One of our clients hasn't paid us $130k — or "Why Every Contract Clause Matters"

One of our clients hasn’t paid us. That happens sometimes. Sometimes they never pay you, sometimes they pay you late. Most of the time it doesn’t matter that much: after some early mistakes, we’ve learned not to put too many gross-revenue eggs in one client basket.

But this time it does matter: we finished our work with this company 6 months ago, and they still owe us $133,500 dollars. For anyone keeping track at home, that’s almost a full year’s salary at Apsis.

I’m not writing this to complain. I’m also not writing it to call them out by name (yet). Suffice to say this is a large company. It’s a company you’ve heard of. Multinational. Publicly traded. Hundreds of billions of dollars in market cap. I’m writing this because last week they sent me an email — or more precisely, an automated system sent me an email — and it made me laugh.

Email received from our client indicating the open, unpaid invoices

It’s the bureaucracy that gets me.1 It gets me every time. See, no one has indicated that they don’t want or won’t pay us — it’s just that the process is in the way. And in the meantime, while they try to find the right person somewhere in the world who can sign off on these invoices, there’s a computer chugging away, letting me know just how much money we’re still owed.

So why is this post titled Contract Clauses Matter? I’m glad you asked. See, our contract clearly states that payments must be made within 60 days of receipt of invoice. What it doesn’t do is outline what happens if payments are not made in a timely manner. At least, their contract doesn’t — our standard MSA does, but when you work with the really big companies, you use their language. Their language was mostly fine. We have a process for looking at contracts from our potential clients which flags things that we consider bad. What we don’t have (or didn’t have) is a formal process for identifying safeguards that a contract is missing.
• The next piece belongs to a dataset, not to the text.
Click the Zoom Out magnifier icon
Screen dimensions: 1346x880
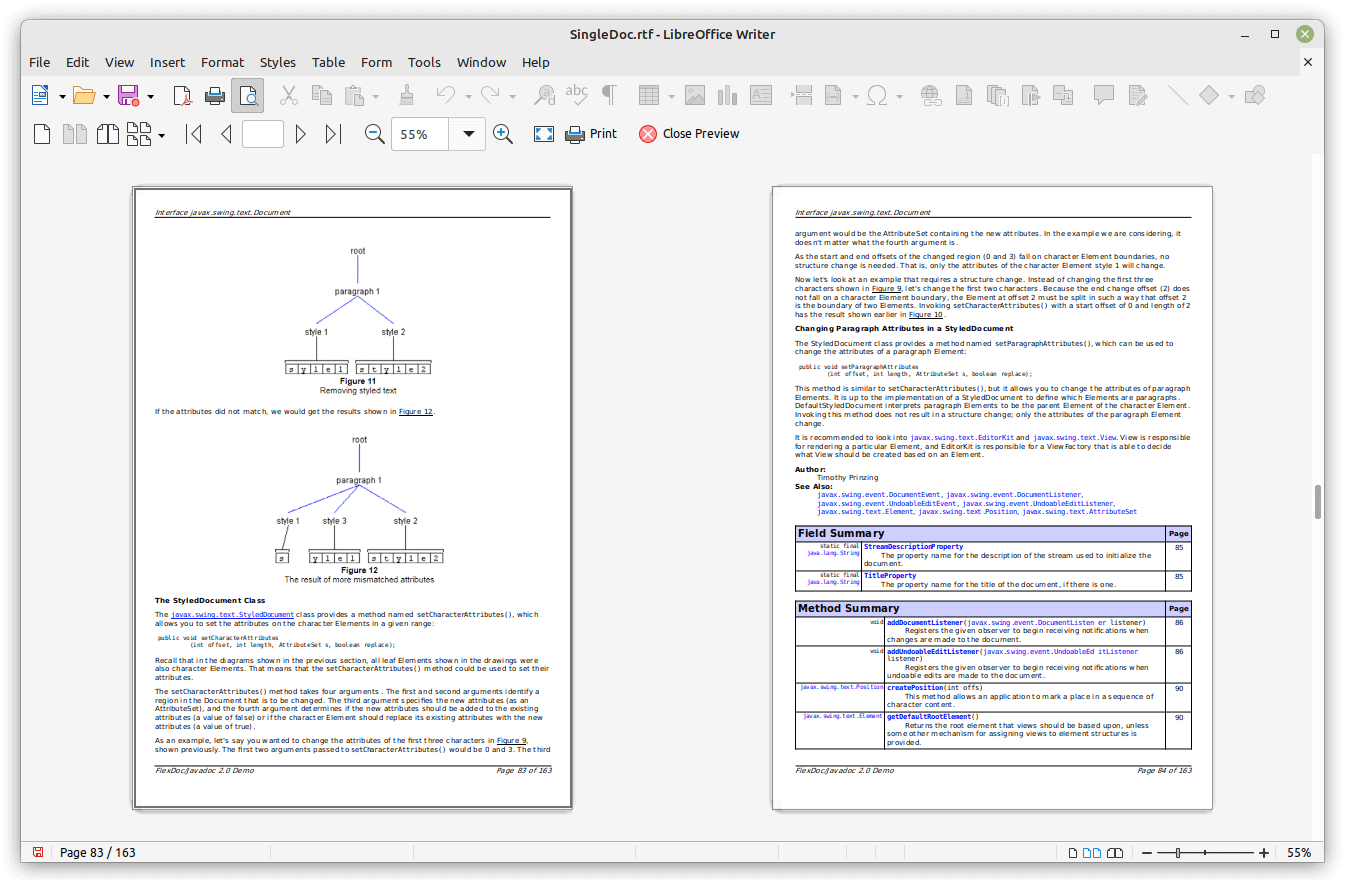tap(375, 134)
So they owe us $130k, they know they owe us $130k, they’ve owed us $130k since June. Contractually they’re in breach. But it doesn’t matter, all we can do is sit here and keep waiting. After 10 years of contracting, you’d think we’d have learned not to make that mistake. But we haven’t. Well, hadn’t. Now we have.
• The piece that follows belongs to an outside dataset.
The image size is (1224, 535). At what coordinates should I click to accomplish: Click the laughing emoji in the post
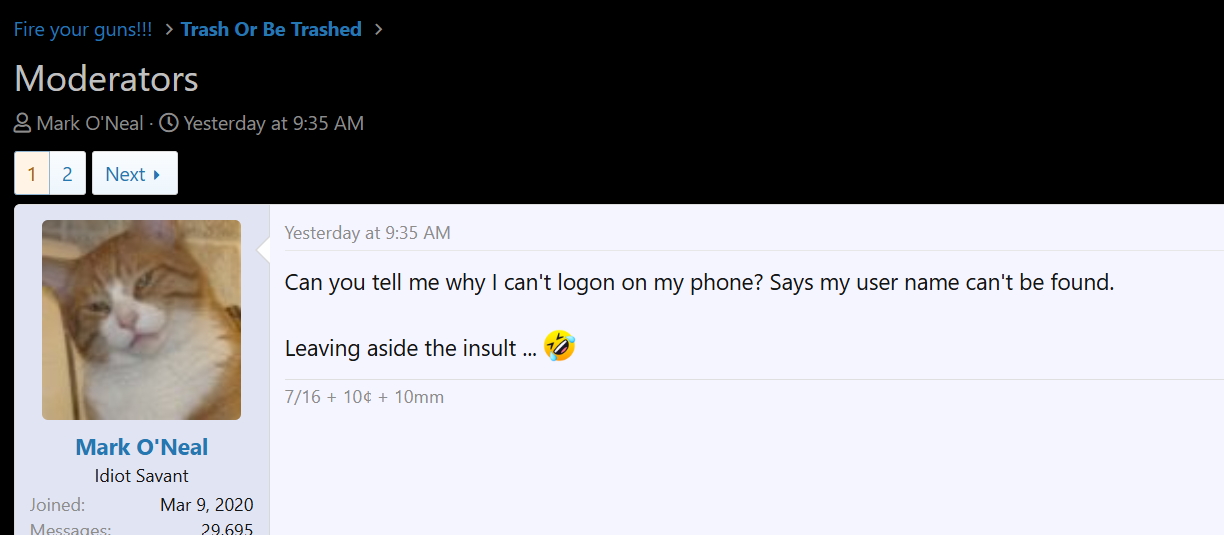click(x=559, y=347)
Anyway, please pay us. We’re a small team, and floating a whole person’s salary2 for 6 months isn’t easy on our bank accounts.

p.s. If you’ve read this far and you’d like to not pay us for 6 months, drop us a line at contact@apsis.io. Or, if you’re interested in our contract management solution for how we actually address issues like this in practice, check out Ream.

Footnotes

  1. Do you recognize this email? If so, please help us get paid: reach out at contact@apsis.io.

  2. We’ve been able to float this large balance this long because long ago we adopted policies which attempt to afford us 6+ months of operating runway. Contract work naturally leads to peaks and valleys in revenue, and we have tried to cater our business practices to smoothing revenue and optimizing for the long-term wherever possible.